Writing a novel is hard. Finding the time to sit down and write it? That’s even harder.
I was reminded of this when an email from the Camp NaNoWriMo folks appeared in my In Box earlier this week. For those not familiar with Camp NaNoWriMo, it’s a concept similar to November’s NaNoWriMo, but you’re able to set your own goals instead of shooting for the 50,000-word mark. I tried to do Camp NaNoWriMo last year, though admittedly, it fell during an unusually busy period for me and I failed miserably. Well, that’s not totally true. I wrote words; I just didn’t meet my goal (or get beyond the first chapter of the manuscript). As good as my intentions were to complete that manuscript (which is still in my To Be Finished pile), all kinds of stuff (including my son’s birthday party, a deluge of projects at the day job, and a round of revisions from my agent that turned into three passes instead of one) kept popping up.

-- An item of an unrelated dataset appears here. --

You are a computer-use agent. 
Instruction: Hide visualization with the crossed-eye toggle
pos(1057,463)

Writing a novel is one of those weird things you can’t do passively. It’s kind of like running. When you’re running, you are actively engaged in the act of moving your legs in a forward motion for long periods of time. It can’t be outsourced (or I would have done that in middle school), and it can’t be done “on the side.” But the act of running at least leaves your mind free to wander so you can think about things like your never-ending To Do list, what you want to have for lunch, or how Character X can murder Character Y and appear to get away with it until Character A figures it out at the end of the second act. You don’t really have a similar luxury when you’re writing because every bit of your brain is engaged.

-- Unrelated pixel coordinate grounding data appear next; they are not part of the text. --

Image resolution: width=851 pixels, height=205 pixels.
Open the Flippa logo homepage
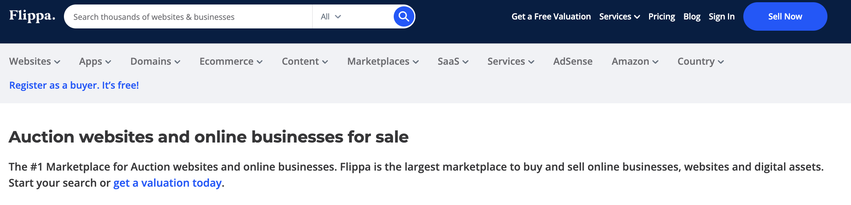coord(32,16)
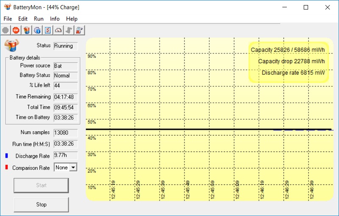Click the last toolbar icon with magnifier

click(80, 30)
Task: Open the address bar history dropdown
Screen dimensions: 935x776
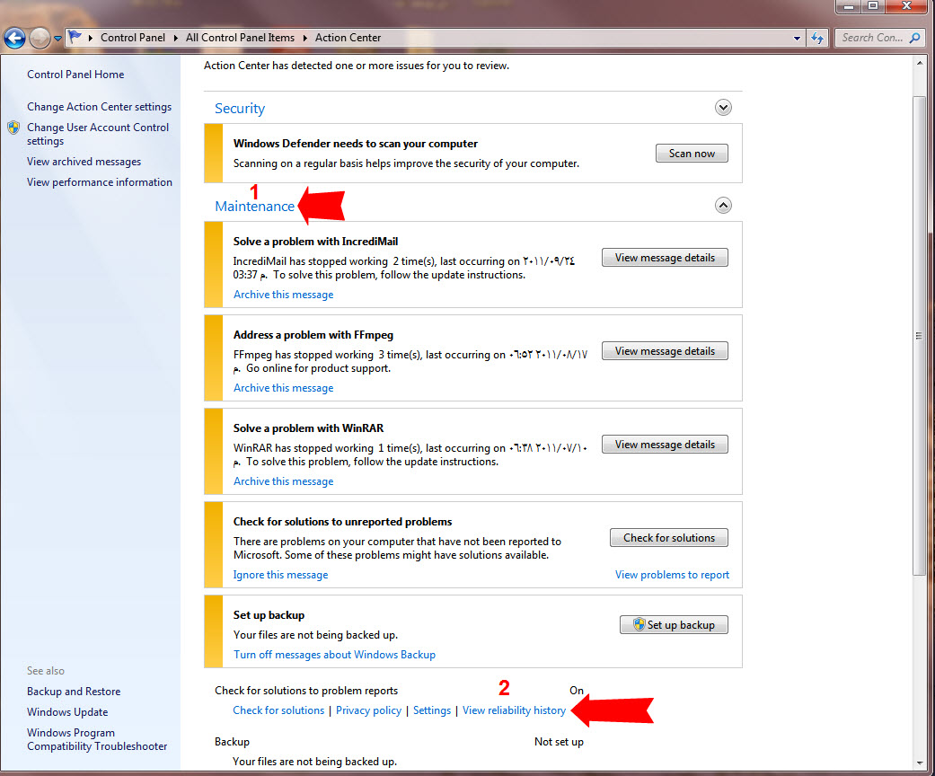Action: [797, 39]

So how does one do it? Taking one month out of the year off from social engagements and housework and life and laundry is hard enough, but the bulk of the writing advice out there screams the importance of writing daily. But how do you do that when there’s homework to do and bills to pay and people clamoring for your attention from all angles? After all, most authors have to balance writing with some semblance of a social life, jobs, parenting, and/or school. And after factoring in that pesky need for sleep, entire days can pass without a single word added to the work in progress.
A number of people have said it all comes down to time management, but I think it’s more than that. For me, making time to write depends on how important it is to tell my story. Some people have said it’s about dedication and discipline, and while I don’t disagree, I think desire is as much—if not more—of a factor in getting the words onto the page.
If your book is eating away at you, and you want nothing more than to sit down and write, don’t wait for the perfect “writing time.” Most writers don’t have that luxury. Write on your phone or on scraps of paper, then transfer the words to your computer before you go to bed. Set the DVR and turn off the TV, and have a date with your manuscript instead. Know there will never be “enough time,” so whatever it takes, make a commitment to yourself to get your words onto the page and finish that novel.